Washington, 19 September 1997 (RFE/RL) - A key U.S. senator has given conditional support to NATO expansion, boosting hopes of the U.S. government that Poland, Hungary and the Czech Republic will be able to join the alliance on schedule in 1999.
State Department spokesman James Rubin Thursday welcomed the development, saying the Department is pleased that Senator Jesse Helms (R-North Carolina) thinks NATO enlargement is a worthwhile endeavor.
Helms, regarded by many as a catankerous conservative southerner, is chairman of the U.S. Senate Foreign Relations Committee, a powerful position he often uses to criticize and obstruct president Bill Clinton's policies.
But he has sent a letter to Secretary of State Madeleine Albright, released Thursday, saying he wants to be helpful in achieving Senate ratification of NATO enlargement.
"We must work together to make sure that NATO enlargement is done the right way," Helms wrote.
Getting approval of the Senate Foreign Relations Committee for ratification is the first major step in the U.S. legislative process. Following its recommendation, the full Senate must approve the accession protocols to the NATO treaty by a two thirds majority or 67 votes.
U.S. officials have said they hope the U.S. Senate will vote on expansion early next year to set a positive precedent and leave sufficient time for ratification by the legislatures of the 15 other NATO member countries. But no one in the U.S. expects this to sail easily through parliamentary procedure.
In his letter, Helms gave notice of serious concerns he intends to raise in a series of hearings on NATO expansion beginning on Oct. 7.

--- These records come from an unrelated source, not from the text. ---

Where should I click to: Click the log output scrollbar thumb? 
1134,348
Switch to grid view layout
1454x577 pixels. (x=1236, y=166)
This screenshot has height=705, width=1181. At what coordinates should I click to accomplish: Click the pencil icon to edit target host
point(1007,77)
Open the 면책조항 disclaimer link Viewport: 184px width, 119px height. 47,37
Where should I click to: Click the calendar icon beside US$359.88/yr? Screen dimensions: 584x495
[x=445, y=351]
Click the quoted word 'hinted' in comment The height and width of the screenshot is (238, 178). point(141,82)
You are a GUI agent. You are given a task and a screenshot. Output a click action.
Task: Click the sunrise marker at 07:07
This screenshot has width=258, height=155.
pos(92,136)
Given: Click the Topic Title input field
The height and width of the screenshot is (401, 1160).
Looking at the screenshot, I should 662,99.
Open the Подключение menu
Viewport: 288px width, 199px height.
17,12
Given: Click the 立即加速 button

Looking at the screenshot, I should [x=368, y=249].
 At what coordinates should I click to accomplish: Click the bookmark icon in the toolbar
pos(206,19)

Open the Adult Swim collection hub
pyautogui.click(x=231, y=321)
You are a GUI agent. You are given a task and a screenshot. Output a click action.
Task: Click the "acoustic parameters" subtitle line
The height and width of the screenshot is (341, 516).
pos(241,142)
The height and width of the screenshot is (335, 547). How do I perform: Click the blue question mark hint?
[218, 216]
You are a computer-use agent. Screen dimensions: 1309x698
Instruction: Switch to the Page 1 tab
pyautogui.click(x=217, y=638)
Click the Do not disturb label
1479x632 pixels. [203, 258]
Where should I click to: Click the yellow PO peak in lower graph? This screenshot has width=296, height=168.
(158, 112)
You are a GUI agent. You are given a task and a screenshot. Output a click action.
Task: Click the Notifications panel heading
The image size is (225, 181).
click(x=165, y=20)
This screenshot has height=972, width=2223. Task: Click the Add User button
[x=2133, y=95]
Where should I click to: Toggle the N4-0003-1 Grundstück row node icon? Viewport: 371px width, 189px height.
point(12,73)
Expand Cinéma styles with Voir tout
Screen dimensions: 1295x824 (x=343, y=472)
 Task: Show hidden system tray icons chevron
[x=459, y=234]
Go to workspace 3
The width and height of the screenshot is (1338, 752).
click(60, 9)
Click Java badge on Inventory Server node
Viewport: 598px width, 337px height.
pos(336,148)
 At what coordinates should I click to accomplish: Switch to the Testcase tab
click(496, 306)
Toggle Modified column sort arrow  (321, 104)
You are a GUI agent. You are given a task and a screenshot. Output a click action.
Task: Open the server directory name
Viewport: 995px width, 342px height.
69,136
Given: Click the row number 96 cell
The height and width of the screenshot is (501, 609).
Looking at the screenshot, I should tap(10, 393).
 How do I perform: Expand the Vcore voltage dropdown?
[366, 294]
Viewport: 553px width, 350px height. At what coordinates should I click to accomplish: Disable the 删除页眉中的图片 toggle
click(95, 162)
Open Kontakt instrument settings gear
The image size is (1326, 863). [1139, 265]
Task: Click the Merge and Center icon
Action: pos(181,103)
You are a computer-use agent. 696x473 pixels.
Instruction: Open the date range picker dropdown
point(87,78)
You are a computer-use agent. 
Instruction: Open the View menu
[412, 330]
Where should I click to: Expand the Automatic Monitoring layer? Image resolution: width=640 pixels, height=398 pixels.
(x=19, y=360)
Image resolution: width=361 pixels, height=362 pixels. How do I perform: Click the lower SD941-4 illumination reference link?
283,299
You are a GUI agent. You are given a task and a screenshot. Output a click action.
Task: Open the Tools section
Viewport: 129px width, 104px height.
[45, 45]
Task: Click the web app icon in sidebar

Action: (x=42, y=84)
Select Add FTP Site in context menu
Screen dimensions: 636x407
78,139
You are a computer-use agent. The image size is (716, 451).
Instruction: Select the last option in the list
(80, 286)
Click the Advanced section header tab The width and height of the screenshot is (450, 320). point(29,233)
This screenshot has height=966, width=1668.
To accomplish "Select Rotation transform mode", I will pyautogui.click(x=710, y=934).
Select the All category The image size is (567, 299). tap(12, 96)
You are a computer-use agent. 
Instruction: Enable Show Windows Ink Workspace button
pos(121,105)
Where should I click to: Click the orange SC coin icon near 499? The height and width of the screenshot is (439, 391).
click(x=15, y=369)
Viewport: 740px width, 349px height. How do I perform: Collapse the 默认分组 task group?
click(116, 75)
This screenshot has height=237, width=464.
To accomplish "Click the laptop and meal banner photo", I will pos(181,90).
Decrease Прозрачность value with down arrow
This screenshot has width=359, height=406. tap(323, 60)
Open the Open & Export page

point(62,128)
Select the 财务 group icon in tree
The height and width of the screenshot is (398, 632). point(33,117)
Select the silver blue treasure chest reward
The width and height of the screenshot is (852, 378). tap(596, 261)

He said he wants to see a clear military rationale for NATO enlargement that identifies the threats the Alliance may face and justifies its enlargement.
Helms also wants assurances that Amerian taxpayers will not shoulder a disproportionate share of the costs of expansion and that other NATO members will pay their share.
Moreover, he said the U.S. must establish clear limits on Russia's role in NATO decision-making and define some subjects that will be, as he put it "off-limits to Moscow," such as arms control, strategic doctrine and continued NATO expansion.
Helms said he will examine these three themes in separate hearings in October and make his support for enlargement conditional on formulating proper safeguards of U.S. interests.
Asked about Helms' concerns, Rubin reiterated the U.S. position that Russia will have a voice, not a veto over NATO affairs. He said current cooperation between NATO and Russia on peacekeeping in Bosnia works well and may serve as a model for the way the NATO-Russia Council will operate. Certain military facts and security issues are not shared with Russia in Bosnia, Rubin said.
NATO Secretary General Javier Solana said Thursday that he is "very happy" with the relationship with Russia.
"We have not had any serious problem. We are having constructive discussions," he said, adding that he hopes a session of the Permanent Joint NATO-Russia Council in New York next week will be a great success.
Solana made the comments at a Washington press conference before talks with Secretary of State Madeleine Albright about an agenda for the meeting. It is set for September 26, when foreign ministers of the 17 Council member-states will be in New York for the opening debate of the United Nations General Assembly.
Solana said NATO allies and Russia will review the situation in Bosnia, discuss a global concept of peaceekeeping and define a working program for the next three months. He said it will be a busy period with more than ten meetings planned at different levels between Russia and NATO.
Turning to Central Europe, Solana said he is pleased with the way expansion talks are going with Hungary, Poland and the Czech Republic.
"The accession talks are moving smoothly in a very positive manner," he said.
Solana said the parties are now discussing political issues and that a second round will follow on military and strategic questions. The third and last round of talks will focus on security matters and resources, Solana said, adding that the talks are expected to conclude in November and be finalized at a December NATO summit when formal invitations to join NATO are to be issued to the three countries.